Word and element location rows
━━━━━━━━━━━━━━━━━━━━

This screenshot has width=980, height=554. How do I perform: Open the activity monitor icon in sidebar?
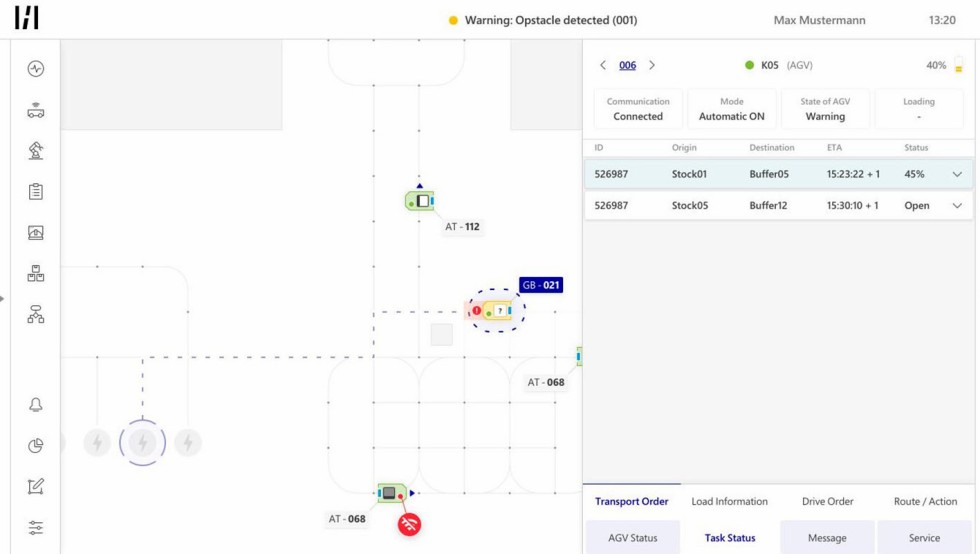coord(36,69)
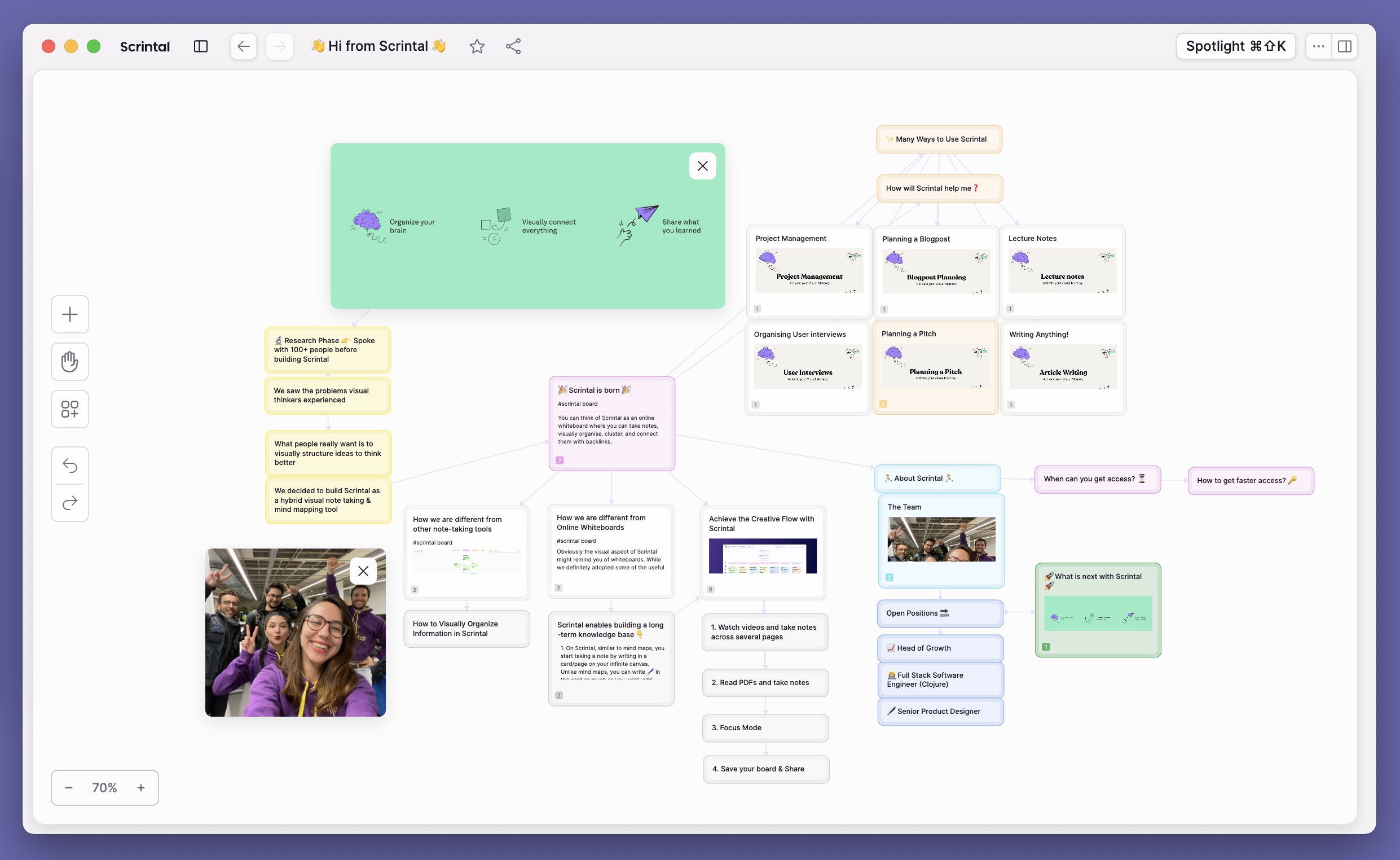1400x860 pixels.
Task: Activate the hand pan tool
Action: (69, 362)
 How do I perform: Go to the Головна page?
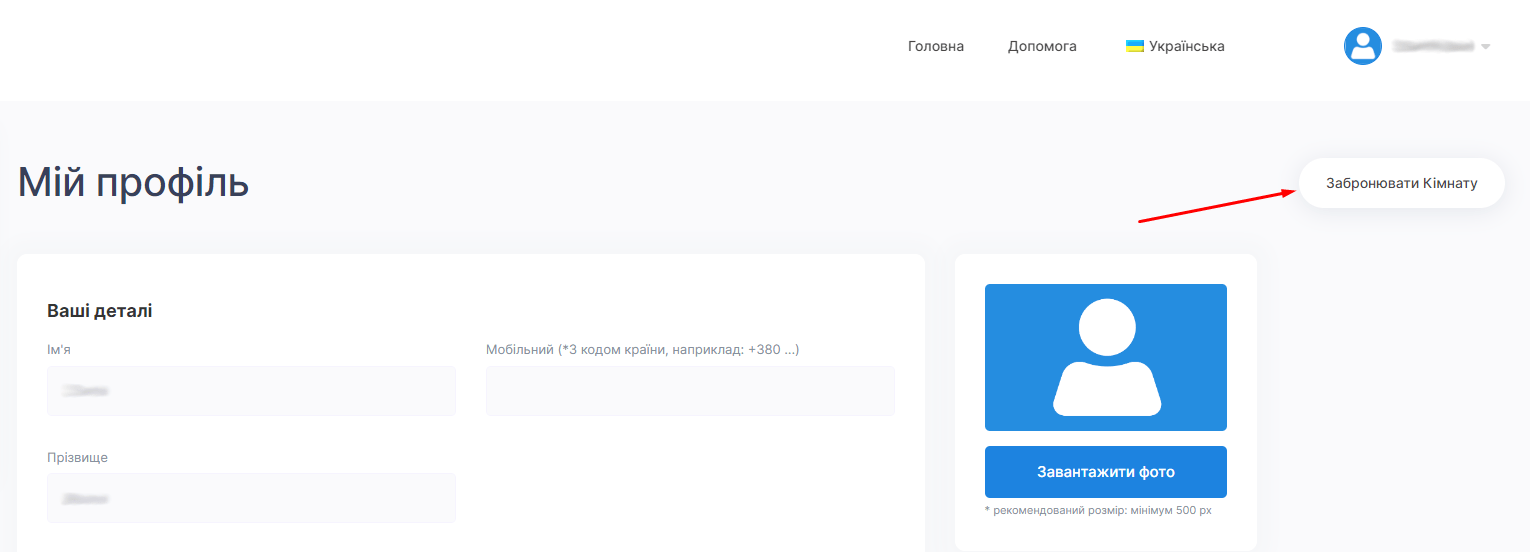[935, 46]
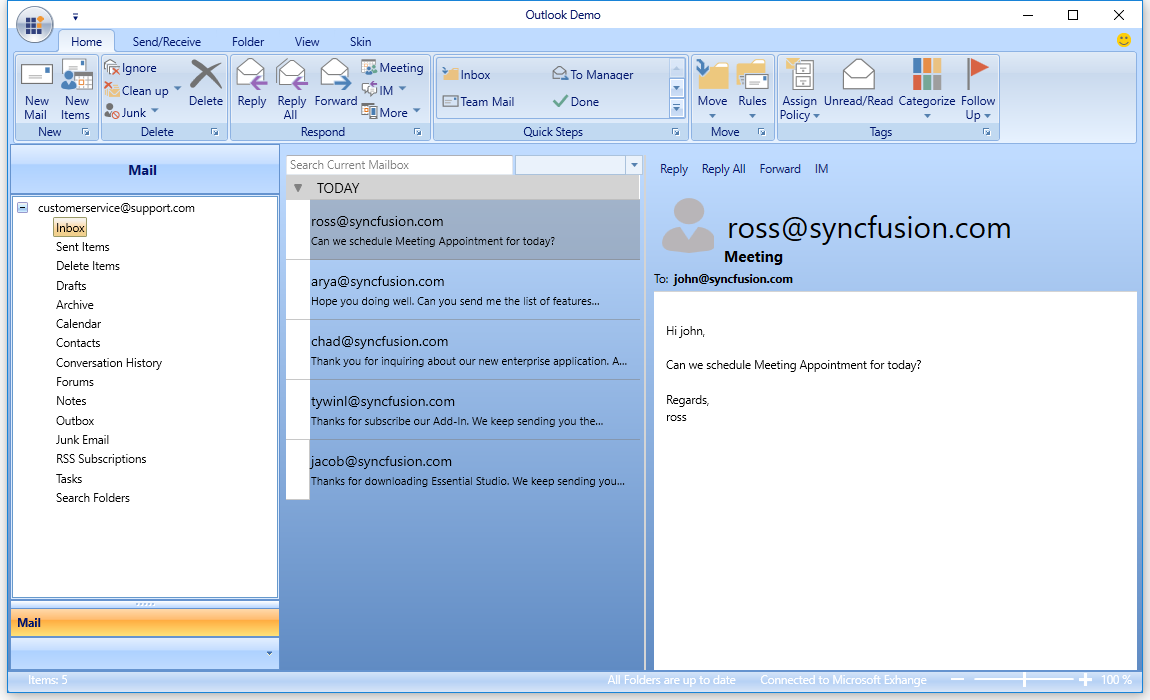Viewport: 1150px width, 700px height.
Task: Click the Follow Up flag icon
Action: coord(977,76)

━━━━━━━━━━━━━━━━━━━━

Aim: Reproduce every line of the rows above word for word, leaving out the pictures.

Solution:
This screenshot has width=980, height=554. How do I perform: Open the activity monitor icon in sidebar?
coord(36,69)
1400x860 pixels.
Task: Activate the hand pan tool
Action: (69, 362)
 How do I perform: Go to the Головна page?
[935, 46]
Viewport: 1150px width, 700px height.
Task: Click the Follow Up flag icon
Action: coord(977,76)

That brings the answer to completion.